EXERCISE REQUIREMENTS:
(1) Decide whether each statement agrees with the article on marijuana use below. For each, answer yes or no and quote the deciding words from the article.
(a) Twenty-three states have medical marijuana laws.
(b) The CDC report found that teen marijuana use rose from 4 percent to 12 percent by 2013.
(c) Deborah Hasin is a professor of psychiatry at Columbia University.
(2) From the article on marijuana use below, quote the passage that opens with the words containing "Laws and attitudes about marijuana are" and closes with "for recreational use.".
== EXERCISE TEXT
Pot Use Doubles Among Americans in Past Decade
But some experts say some of the increase may just be more people telling the truth
By Steven Reinberg
WEDNESDAY, Oct. 21, 2015 (HealthDay News) -- As laws and attitudes about marijuana have relaxed in the past decade, the number of Americans who say they smoke pot has more than doubled, a new report shows.
And with that increase in use, there has come an increase in abuse: Nearly three of 10 marijuana users had a marijuana use disorder in 2012-2013, the researchers said.
"While the public increasingly sees marijuana as a harmless drug, its use does involve some risks of adverse consequences, and as the rate of marijuana users in the population increases, the risk of these consequences increases as well," said lead researcher Deborah Hasin, a professor of epidemiology at Columbia University in New York City.
Health care professionals, policy makers and the public must deal with the findings in a balanced way, she added.
Laws and attitudes about marijuana are changing, Hasin said. To date, 23 states have medical marijuana laws and four of these states have also legalized marijuana for recreational use.
Looking at data on marijuana use is especially important, Hasin said, as "individuals continue to make personal choices about using marijuana, and the public continues to consider legalization."
The report was published online Oct. 21 in the journal JAMA Psychiatry.
Another recent report, from the U.S. Centers for Disease Control and Prevention, found a doubling in marijuana use among high school students. The number of teens using marijuana had increased from 4 percent to 10 percent by 2013. And marijuana use jumped from 51 percent to 62 percent among teens who smoked cigarettes or cigars.
====
== DATA SECTION
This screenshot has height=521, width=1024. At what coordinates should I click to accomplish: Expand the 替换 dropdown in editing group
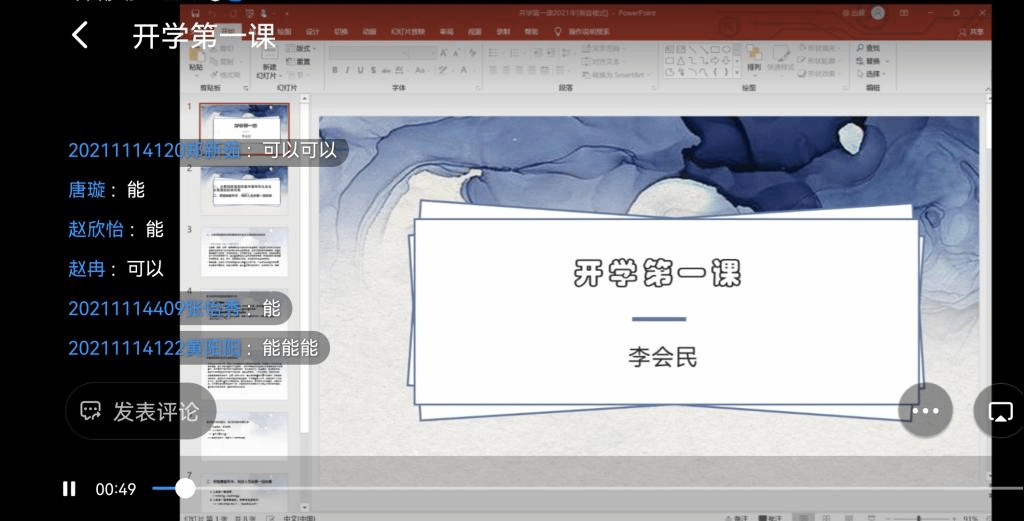click(873, 61)
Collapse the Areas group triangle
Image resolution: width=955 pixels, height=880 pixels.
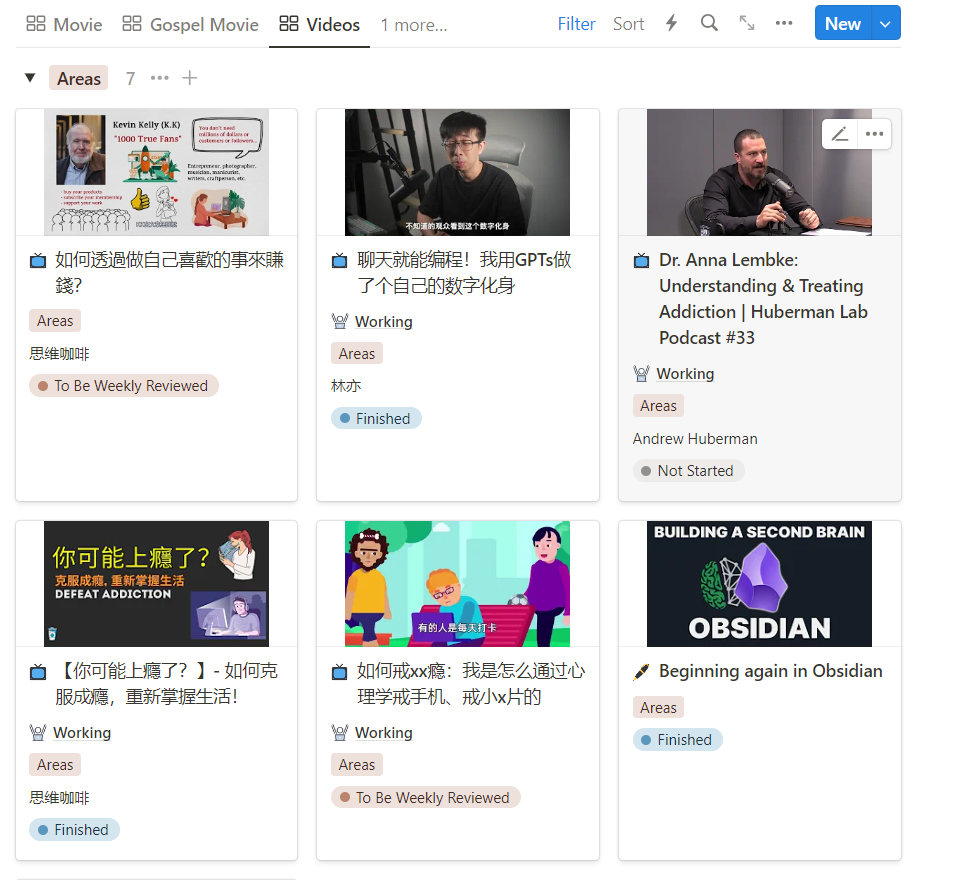[x=30, y=78]
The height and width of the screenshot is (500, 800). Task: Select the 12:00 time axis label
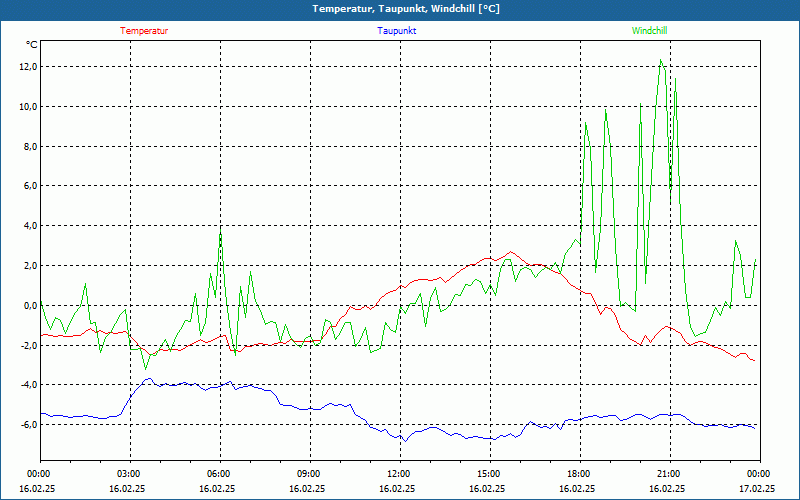[x=399, y=474]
====
SET OF ANSWERS:
(1)
(a) Yes: "To date, 23 states have medical marijuana laws"
(b) No: "The number of teens using marijuana had increased from 4 percent to 10 percent by 2013."
(c) No: "a professor of epidemiology at Columbia University in New York City"

(2)
Laws and attitudes about marijuana are changing, Hasin said. To date, 23 states have medical marijuana laws and four of these states have also legalized marijuana for recreational use.